Determining the global prevalence and incidence and burden of molar incisor hypomineralization (MIH) is relevant to dentists, health system planners and researchers. A study recently published by our working group assessed the prevalence, incidence and global burden of MIH (1). In this article, we summarize the results of this study. After systematic screening (Medline, EMBASE, LILACS, Web of Science, Google Scholar), 99 observational studies (113,144 participants, 43 countries) reporting on the MIH prevalence were included and synthesized. Complex regression models were used to estimate epidemiological data points for countries without observational data. Ba sed on population data, the prevalence, incidence and disease burden of MIH were then determined. The global mean (95% confidence interval) prevalence was 13.1% (11.8-14.5%). Worldwide, an estimated 878 (min.-max. 791-971) million people suffered from MIH in 2015. The number of new (“incident”) MIH cases in 2016 was 17.5 (15.8- 19.4) million. Approximately 27% (24-32%) of cases are burdened by pain, hypersensitivity or post-eruptive enamel breakdown and therefore require treatment. MIH is widely prevalent. Evidence-based diagnosis and treatment of MIH is relevant in the daily practice of many dentists.

Zusammenfassung

Die Bestimmung der globalen Prävalenz und Inzidenz sowie Krankheitslast von Molaren- Inzisiven-Hypomineralisation (MIH) ist relevant für Zahnärzte, Gesundheitssystemplaner und Forscher. Eine kürzlich durch unsere Arbeitsgruppe veröffentlichte Studie untersuchte die Prävalenz, Inzidenz und globale Krankheitslast von MIH (1). In dem vorliegenden Artikel fassen wir die Ergebnisse dieser Studie zusammen. Nach umfänglicher Datensuche (Medline, EMBASE, LILACS, Web of Science, Google Scholar) wurden 99 Beobachtungsstudien (113.144 Teilnehmer, 43 Länder) zur MIH-Prävalenz einbezogen und synthetisiert. Zur Schätzung der epidemiologischen Datenpunkte für Länder ohne Beobachtungsdaten kamen komplexe Regressionsmodelle zum Einsatz. Basierend auf Bevölkerungsdaten wurden dann die Prävalenz, Inzidenz und Krankheitslast von MIH bestimmt. Die globale mittlere (95 % Konfidenzintervall) Prävalenz betrug 13,1 % (11,8-14,5 %). Weltweit litten in 2015 geschätzte 878 (791-971) Millionen Menschen an MIH. Die Zahl der neuen („inzidenten“) MIH-Fälle in 2016 betrug 17,5 (15,8-19,4) Millionen.

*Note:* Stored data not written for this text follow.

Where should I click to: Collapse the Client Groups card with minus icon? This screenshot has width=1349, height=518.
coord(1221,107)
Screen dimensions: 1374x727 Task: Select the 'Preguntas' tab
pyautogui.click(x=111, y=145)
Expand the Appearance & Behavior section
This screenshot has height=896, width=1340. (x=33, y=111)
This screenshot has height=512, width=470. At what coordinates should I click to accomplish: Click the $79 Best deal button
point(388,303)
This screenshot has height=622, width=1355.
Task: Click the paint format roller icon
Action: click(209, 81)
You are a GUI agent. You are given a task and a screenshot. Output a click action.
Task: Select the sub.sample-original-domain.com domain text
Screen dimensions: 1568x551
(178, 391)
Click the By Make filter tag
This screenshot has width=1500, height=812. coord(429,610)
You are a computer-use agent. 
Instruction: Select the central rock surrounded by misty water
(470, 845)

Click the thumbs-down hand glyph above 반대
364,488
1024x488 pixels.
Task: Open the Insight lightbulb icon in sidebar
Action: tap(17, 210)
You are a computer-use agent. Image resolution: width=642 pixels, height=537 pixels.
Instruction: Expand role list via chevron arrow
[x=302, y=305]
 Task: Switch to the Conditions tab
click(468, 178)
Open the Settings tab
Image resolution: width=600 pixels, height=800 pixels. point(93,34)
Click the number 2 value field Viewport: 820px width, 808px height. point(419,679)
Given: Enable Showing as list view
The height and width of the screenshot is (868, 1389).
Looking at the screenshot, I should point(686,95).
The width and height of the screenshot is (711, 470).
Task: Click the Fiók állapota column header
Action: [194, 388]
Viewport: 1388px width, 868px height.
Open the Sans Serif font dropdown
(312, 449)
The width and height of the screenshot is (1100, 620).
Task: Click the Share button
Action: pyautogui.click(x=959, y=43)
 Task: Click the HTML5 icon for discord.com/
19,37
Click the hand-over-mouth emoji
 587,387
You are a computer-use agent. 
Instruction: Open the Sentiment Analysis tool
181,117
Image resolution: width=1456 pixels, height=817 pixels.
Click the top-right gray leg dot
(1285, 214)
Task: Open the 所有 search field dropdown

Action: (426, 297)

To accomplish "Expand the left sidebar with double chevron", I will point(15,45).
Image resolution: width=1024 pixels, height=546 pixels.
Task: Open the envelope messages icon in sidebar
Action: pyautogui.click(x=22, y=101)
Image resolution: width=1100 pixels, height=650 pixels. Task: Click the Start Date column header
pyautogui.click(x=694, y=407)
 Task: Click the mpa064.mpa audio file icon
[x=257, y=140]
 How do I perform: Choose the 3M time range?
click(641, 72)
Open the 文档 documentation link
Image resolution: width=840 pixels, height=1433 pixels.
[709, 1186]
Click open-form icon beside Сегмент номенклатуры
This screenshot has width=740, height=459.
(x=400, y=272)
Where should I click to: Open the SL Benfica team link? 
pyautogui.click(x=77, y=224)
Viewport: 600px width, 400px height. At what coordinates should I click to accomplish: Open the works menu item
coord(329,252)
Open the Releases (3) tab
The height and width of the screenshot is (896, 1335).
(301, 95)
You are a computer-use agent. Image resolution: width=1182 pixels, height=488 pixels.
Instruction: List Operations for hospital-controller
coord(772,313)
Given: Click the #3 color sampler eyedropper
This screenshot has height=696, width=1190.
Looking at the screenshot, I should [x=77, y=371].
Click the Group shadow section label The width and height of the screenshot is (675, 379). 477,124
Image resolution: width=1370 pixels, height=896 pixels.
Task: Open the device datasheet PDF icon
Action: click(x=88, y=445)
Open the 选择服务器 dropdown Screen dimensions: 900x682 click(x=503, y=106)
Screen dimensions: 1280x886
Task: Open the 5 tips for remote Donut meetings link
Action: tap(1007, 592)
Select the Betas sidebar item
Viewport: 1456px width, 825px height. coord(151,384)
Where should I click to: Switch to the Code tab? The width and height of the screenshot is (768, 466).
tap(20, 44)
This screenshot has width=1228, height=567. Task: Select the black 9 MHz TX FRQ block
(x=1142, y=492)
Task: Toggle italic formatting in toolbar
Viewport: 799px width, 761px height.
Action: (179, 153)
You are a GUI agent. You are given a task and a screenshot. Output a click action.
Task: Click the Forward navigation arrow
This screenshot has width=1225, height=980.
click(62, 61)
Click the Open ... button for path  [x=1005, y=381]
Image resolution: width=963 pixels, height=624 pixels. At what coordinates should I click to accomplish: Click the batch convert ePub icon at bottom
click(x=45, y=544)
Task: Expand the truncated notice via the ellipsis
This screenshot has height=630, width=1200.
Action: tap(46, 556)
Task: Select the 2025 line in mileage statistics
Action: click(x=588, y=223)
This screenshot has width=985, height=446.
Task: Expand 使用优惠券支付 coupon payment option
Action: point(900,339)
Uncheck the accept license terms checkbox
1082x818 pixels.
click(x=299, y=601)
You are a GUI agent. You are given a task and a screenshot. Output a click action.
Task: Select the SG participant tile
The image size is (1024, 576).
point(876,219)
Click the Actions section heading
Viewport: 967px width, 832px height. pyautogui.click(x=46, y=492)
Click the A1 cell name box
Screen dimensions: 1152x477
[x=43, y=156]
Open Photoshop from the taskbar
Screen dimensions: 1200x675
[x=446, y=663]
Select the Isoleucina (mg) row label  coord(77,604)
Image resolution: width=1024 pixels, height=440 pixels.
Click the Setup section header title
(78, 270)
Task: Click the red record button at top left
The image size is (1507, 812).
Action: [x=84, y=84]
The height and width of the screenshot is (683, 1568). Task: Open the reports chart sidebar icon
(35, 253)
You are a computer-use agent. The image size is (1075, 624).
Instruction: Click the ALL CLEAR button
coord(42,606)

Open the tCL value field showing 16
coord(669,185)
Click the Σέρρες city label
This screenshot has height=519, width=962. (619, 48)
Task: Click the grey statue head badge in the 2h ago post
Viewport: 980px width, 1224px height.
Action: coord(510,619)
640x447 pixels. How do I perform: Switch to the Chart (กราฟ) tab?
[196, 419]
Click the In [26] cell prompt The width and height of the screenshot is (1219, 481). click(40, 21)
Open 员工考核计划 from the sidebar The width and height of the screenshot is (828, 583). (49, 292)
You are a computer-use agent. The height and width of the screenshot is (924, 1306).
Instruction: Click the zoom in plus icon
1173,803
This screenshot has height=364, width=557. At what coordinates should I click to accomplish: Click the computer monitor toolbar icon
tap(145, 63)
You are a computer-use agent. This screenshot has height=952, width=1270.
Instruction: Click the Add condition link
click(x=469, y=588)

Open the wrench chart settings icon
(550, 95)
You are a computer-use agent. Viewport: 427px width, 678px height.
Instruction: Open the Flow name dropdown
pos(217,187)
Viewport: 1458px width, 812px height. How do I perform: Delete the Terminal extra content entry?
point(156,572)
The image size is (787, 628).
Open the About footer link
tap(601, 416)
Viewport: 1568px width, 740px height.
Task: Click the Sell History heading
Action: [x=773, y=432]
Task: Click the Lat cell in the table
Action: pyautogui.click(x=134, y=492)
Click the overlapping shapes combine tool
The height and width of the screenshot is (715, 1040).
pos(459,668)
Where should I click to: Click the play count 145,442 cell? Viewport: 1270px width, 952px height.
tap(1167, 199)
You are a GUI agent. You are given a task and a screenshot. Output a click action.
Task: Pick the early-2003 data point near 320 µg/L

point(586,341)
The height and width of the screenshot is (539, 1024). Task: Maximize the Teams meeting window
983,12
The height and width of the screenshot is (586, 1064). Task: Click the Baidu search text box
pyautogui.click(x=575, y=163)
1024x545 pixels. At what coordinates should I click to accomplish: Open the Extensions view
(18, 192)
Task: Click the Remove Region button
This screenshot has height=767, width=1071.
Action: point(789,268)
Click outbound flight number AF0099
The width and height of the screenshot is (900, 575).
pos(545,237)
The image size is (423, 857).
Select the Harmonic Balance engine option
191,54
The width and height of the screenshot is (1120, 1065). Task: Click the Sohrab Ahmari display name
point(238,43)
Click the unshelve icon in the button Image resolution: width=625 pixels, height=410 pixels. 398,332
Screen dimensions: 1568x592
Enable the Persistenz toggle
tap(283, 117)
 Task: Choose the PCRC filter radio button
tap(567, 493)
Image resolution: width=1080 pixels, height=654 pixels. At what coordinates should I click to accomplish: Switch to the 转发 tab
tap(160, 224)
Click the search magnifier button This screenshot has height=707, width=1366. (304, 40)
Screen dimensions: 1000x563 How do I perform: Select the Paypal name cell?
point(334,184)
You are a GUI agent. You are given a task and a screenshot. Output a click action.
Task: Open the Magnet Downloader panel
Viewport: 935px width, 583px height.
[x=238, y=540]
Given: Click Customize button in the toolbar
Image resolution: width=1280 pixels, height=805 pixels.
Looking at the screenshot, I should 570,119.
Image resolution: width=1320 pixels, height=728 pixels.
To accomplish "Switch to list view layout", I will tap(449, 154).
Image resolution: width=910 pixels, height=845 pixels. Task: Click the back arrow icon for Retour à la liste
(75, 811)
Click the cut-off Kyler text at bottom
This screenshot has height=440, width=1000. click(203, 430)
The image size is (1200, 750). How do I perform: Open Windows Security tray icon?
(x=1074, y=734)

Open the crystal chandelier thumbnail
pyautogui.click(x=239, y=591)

Etwa 27 % (24-32 %) der Betroffenen zeigen Schmerzen, Hypersensibilitäten oder posteruptive Schmelzeinbrüche und bedürfen demnach einer Therapie. MIH ist eine weltweit verbreitete Erkrankung. Eine evidenzbasierte Diagnostik und Behandlung von MIH ist für den täglichen Arbeitsalltag vieler Zahnärzte relevant.